The problem
Extract, exactly as written, the line that contains "The width and" and all lines after it through the end of the records. Omit pictures.

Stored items
________________

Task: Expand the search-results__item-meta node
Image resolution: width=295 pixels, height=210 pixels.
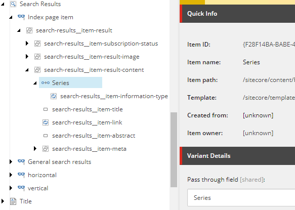Action: pyautogui.click(x=35, y=149)
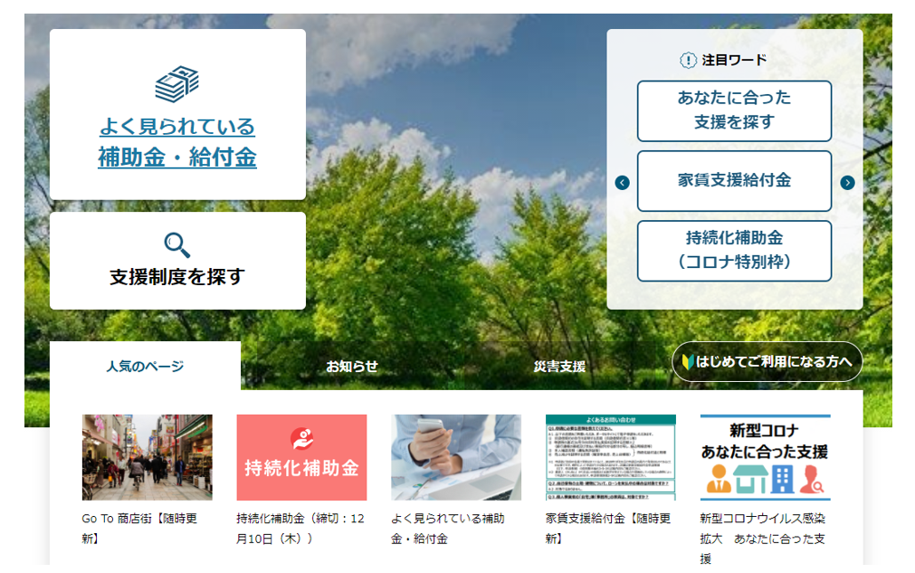
Task: Open the pink 持続化補助金 thumbnail
Action: (x=301, y=457)
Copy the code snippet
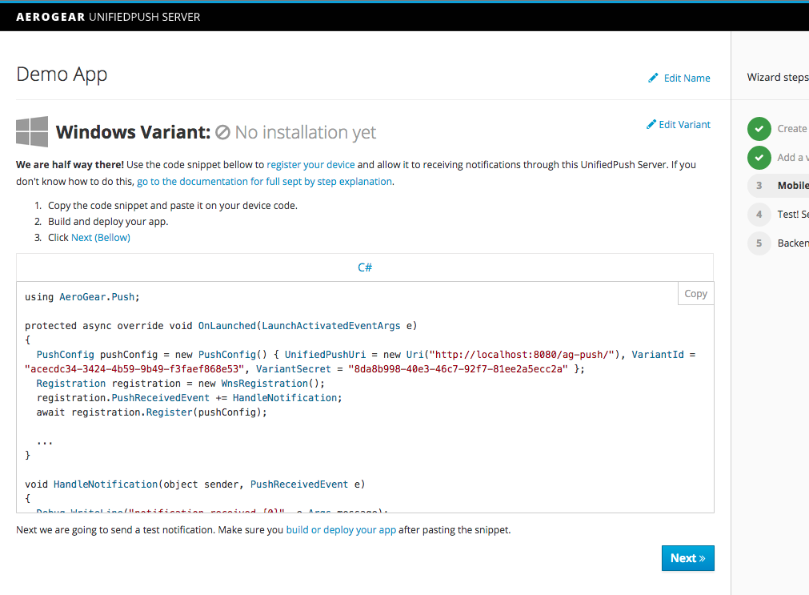 tap(695, 293)
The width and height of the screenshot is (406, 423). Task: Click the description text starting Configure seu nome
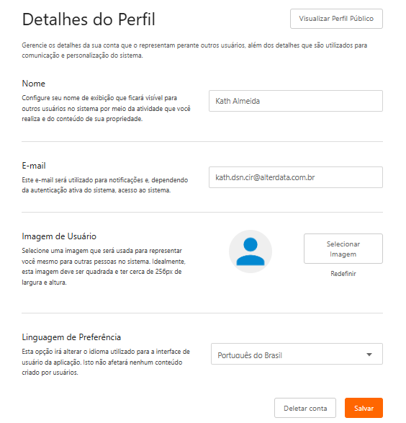coord(106,108)
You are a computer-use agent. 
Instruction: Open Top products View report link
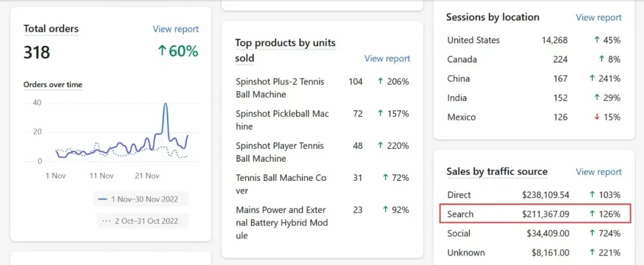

________________

Written answer
The width and height of the screenshot is (406, 423). Task: Click the description text starting Configure seu nome
coord(106,108)
You are a computer-use agent. 
Instruction: Open Top products View report link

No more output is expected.